------ PROVIDED MATERIAL

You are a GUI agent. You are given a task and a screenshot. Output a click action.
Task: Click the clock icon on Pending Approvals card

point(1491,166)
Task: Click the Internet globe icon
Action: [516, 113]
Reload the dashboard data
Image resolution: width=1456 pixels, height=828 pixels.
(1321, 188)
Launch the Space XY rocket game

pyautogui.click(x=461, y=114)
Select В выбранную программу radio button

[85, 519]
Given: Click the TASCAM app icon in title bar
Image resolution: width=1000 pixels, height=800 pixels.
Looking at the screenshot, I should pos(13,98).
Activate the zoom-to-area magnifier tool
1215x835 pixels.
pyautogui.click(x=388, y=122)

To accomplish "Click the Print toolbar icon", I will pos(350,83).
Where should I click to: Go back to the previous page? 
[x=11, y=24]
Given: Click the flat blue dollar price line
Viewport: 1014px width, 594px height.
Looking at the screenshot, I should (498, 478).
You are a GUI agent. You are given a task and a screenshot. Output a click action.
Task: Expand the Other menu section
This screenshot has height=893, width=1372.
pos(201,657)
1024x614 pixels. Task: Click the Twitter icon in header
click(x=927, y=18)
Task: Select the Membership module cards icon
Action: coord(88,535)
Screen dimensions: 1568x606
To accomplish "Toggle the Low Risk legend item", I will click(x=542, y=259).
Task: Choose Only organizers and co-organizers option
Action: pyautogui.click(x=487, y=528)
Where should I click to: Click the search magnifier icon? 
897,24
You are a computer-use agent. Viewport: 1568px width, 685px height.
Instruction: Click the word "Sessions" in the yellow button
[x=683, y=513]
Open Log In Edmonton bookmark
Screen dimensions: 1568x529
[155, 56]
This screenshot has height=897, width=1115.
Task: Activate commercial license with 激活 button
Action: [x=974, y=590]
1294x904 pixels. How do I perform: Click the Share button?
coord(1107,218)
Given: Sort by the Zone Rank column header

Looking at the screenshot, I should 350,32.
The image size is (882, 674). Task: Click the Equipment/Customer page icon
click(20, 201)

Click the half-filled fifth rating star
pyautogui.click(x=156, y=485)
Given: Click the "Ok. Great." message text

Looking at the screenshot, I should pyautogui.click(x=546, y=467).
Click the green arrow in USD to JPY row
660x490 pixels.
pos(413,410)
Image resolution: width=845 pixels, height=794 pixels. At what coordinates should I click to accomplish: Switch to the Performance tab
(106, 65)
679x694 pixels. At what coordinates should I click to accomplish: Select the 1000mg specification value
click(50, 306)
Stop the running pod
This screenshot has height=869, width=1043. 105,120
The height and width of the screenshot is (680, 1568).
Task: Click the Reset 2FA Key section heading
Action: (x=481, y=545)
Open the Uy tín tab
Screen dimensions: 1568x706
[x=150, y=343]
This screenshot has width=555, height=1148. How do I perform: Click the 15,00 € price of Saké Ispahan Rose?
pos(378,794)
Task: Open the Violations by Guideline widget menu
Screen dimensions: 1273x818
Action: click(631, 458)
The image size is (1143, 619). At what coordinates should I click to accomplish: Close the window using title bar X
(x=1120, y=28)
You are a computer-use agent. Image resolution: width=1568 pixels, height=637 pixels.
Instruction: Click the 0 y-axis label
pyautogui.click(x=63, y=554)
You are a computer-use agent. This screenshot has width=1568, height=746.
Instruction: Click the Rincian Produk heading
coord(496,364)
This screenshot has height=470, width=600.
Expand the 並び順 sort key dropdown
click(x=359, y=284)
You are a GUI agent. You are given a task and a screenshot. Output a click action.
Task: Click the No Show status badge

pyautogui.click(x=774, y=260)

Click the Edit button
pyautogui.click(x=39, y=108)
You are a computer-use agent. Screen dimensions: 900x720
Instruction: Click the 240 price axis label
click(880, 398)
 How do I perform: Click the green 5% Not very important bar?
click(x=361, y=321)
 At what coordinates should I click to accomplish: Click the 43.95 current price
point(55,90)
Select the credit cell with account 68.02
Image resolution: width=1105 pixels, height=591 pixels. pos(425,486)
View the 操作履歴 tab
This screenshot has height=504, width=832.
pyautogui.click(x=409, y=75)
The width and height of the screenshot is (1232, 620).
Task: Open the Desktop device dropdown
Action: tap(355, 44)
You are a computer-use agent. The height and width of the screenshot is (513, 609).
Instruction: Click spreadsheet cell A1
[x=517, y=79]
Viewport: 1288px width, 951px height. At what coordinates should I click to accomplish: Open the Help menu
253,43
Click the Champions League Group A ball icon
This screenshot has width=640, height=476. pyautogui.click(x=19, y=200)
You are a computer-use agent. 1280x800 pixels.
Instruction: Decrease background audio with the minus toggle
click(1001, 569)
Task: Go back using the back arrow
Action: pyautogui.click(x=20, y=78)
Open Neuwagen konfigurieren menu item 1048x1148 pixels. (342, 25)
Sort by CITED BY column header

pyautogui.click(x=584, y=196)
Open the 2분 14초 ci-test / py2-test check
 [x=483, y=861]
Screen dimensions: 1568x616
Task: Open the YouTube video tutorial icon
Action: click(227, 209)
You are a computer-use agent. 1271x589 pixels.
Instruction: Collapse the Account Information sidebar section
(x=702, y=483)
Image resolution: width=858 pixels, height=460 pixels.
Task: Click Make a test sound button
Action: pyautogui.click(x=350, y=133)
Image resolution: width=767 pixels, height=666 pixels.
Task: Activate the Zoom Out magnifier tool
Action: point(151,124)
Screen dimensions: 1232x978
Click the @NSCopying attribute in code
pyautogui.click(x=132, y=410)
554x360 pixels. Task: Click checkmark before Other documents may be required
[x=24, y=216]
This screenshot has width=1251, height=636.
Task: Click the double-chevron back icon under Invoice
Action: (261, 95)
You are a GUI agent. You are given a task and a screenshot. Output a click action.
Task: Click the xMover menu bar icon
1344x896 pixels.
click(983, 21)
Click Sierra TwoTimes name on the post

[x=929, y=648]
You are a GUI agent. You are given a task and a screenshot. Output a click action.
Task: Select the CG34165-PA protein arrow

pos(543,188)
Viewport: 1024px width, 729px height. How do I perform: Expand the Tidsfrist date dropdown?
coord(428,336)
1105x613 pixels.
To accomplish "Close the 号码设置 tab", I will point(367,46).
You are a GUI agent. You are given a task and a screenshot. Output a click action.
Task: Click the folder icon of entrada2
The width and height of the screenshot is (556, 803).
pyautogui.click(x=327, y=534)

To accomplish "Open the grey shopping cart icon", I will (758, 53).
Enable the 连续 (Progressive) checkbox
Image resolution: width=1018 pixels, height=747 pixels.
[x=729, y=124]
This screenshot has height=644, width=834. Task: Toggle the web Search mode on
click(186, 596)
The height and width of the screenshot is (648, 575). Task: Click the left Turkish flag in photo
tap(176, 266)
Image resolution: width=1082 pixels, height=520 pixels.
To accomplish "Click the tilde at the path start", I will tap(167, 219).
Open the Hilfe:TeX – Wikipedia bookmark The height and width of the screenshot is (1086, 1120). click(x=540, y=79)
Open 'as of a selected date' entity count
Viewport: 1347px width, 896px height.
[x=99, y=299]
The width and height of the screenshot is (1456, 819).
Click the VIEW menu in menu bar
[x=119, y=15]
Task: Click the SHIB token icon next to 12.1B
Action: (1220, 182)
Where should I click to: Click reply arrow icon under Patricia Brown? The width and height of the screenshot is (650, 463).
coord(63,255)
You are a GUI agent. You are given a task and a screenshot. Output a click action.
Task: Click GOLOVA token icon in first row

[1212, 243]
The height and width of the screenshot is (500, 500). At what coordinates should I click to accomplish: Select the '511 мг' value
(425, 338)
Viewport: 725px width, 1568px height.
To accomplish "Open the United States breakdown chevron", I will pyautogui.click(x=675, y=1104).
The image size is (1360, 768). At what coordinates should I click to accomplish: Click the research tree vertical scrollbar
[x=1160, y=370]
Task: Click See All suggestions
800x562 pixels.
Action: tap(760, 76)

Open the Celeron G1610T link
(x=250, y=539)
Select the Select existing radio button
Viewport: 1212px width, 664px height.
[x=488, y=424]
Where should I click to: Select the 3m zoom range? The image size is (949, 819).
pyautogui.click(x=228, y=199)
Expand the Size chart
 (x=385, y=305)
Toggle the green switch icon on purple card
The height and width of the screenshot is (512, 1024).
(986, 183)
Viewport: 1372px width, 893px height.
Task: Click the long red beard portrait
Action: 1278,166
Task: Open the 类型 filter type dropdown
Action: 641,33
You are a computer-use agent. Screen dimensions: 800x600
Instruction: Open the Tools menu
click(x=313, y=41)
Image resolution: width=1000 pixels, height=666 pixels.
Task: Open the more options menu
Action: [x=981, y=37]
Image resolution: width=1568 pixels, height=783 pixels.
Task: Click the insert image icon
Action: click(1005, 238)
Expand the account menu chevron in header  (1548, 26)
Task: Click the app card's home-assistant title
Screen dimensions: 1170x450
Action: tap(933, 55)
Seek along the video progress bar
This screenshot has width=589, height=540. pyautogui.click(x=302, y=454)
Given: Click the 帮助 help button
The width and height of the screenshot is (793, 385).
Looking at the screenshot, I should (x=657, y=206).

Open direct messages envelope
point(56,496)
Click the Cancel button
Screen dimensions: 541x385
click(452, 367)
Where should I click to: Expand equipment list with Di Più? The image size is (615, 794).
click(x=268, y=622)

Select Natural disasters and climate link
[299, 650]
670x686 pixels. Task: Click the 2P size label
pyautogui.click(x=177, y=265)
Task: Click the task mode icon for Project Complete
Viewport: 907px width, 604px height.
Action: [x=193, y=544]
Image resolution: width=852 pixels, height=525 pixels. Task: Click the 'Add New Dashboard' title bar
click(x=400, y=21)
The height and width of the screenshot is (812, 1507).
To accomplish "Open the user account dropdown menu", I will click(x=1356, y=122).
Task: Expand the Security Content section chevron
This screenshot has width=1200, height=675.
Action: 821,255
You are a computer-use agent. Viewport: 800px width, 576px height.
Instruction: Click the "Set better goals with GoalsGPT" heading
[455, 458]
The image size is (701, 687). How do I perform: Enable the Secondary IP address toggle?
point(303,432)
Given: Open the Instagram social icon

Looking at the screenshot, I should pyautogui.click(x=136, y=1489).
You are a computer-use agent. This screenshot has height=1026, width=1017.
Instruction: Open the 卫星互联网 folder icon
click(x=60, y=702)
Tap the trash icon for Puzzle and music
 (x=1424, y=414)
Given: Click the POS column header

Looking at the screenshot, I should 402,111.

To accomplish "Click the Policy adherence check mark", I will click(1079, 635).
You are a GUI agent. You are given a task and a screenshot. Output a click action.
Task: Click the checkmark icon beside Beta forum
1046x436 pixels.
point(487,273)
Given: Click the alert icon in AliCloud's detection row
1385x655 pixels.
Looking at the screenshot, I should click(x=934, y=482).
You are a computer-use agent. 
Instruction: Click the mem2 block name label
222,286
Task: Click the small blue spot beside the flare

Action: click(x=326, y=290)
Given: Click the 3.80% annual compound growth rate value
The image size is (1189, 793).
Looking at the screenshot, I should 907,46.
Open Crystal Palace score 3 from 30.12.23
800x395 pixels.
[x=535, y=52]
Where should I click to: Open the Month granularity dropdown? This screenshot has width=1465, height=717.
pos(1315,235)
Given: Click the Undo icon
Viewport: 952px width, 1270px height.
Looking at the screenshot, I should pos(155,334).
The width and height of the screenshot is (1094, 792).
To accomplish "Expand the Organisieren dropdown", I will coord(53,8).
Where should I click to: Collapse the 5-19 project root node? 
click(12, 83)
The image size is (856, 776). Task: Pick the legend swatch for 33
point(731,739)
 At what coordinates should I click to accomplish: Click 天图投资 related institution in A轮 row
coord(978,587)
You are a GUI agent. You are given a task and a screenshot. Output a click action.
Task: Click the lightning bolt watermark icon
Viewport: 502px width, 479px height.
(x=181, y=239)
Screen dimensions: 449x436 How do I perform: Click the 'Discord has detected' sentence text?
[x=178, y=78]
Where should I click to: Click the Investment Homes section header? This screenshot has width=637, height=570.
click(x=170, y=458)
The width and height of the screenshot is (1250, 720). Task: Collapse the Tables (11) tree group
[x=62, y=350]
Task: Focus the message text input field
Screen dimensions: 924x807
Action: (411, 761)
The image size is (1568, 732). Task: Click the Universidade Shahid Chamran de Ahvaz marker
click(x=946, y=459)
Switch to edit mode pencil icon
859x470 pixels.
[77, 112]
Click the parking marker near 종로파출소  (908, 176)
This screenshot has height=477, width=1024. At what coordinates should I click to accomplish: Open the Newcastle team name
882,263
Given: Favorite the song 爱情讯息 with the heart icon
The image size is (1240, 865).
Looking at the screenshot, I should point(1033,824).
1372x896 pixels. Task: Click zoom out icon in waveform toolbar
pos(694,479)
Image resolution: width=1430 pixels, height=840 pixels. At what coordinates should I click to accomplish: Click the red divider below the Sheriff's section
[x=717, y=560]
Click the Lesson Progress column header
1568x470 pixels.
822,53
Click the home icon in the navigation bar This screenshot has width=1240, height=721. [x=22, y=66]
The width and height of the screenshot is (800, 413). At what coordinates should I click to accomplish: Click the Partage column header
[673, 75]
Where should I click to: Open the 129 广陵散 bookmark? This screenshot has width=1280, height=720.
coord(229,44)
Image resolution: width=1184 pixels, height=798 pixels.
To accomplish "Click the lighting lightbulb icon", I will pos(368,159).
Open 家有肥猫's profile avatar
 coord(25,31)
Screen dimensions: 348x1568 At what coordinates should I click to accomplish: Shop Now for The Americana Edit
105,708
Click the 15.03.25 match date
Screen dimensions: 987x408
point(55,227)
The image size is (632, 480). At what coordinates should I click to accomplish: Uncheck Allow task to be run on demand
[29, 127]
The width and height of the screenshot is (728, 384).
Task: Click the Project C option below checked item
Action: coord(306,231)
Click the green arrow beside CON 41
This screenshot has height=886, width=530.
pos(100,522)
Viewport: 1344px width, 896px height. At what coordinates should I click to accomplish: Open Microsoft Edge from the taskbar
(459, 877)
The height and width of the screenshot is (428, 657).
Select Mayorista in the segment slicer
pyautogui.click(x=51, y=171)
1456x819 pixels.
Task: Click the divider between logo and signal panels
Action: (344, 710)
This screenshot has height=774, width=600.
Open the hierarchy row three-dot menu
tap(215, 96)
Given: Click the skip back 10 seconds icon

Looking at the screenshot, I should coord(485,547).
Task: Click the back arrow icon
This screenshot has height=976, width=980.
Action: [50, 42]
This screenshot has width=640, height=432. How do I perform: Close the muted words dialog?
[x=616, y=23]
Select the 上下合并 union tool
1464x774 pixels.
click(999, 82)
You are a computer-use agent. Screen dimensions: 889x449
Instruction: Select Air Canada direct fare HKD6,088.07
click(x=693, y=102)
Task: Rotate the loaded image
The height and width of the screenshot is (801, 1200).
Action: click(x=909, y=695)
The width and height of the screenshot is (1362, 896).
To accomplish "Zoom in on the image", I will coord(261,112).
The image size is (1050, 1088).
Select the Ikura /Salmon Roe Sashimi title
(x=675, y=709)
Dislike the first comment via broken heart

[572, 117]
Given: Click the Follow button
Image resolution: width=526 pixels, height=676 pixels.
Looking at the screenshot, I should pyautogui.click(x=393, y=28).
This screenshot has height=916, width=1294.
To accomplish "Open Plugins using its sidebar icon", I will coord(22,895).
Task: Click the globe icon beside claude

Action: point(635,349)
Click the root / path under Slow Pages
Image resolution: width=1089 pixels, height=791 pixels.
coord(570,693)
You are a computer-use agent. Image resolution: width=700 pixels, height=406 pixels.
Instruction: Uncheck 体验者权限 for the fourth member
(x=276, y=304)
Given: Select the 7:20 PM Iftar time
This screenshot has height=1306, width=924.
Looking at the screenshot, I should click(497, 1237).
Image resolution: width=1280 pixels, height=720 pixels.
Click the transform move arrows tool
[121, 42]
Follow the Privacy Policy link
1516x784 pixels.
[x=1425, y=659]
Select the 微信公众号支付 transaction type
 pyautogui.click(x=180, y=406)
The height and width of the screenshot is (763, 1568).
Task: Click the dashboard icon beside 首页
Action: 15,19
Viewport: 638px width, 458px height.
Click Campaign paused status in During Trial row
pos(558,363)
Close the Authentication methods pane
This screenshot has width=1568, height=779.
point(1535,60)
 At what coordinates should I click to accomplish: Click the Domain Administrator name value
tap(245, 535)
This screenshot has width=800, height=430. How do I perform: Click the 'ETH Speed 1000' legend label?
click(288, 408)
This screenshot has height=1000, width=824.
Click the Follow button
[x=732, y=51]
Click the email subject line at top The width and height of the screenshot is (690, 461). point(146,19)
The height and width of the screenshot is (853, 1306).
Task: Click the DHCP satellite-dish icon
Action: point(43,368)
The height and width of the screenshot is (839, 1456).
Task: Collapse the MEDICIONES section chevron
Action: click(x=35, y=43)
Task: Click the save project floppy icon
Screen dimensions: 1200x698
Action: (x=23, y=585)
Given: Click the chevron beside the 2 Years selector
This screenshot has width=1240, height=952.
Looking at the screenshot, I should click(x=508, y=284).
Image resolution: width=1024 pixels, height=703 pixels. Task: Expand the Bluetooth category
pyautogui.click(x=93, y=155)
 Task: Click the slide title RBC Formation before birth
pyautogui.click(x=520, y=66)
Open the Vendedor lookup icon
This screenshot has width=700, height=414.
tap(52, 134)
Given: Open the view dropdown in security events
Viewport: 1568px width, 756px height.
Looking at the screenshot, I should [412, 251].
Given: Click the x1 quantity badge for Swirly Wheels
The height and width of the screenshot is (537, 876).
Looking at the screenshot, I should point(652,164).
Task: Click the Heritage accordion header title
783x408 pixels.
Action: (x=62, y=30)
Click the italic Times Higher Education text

------------

*EXERCISE OBJECTIVE*: Copy out the range of lines above starting at the line with "This screenshot has height=470, width=600." and ending at the line with "You are a computer-use agent. Screen dimensions: 900x720", exactly and including both.

*ANSWER TO THIS PROBLEM*:
This screenshot has height=470, width=600.
Expand the 並び順 sort key dropdown
click(x=359, y=284)
You are a GUI agent. You are given a task and a screenshot. Output a click action.
Task: Click the No Show status badge

pyautogui.click(x=774, y=260)

Click the Edit button
pyautogui.click(x=39, y=108)
You are a computer-use agent. Screen dimensions: 900x720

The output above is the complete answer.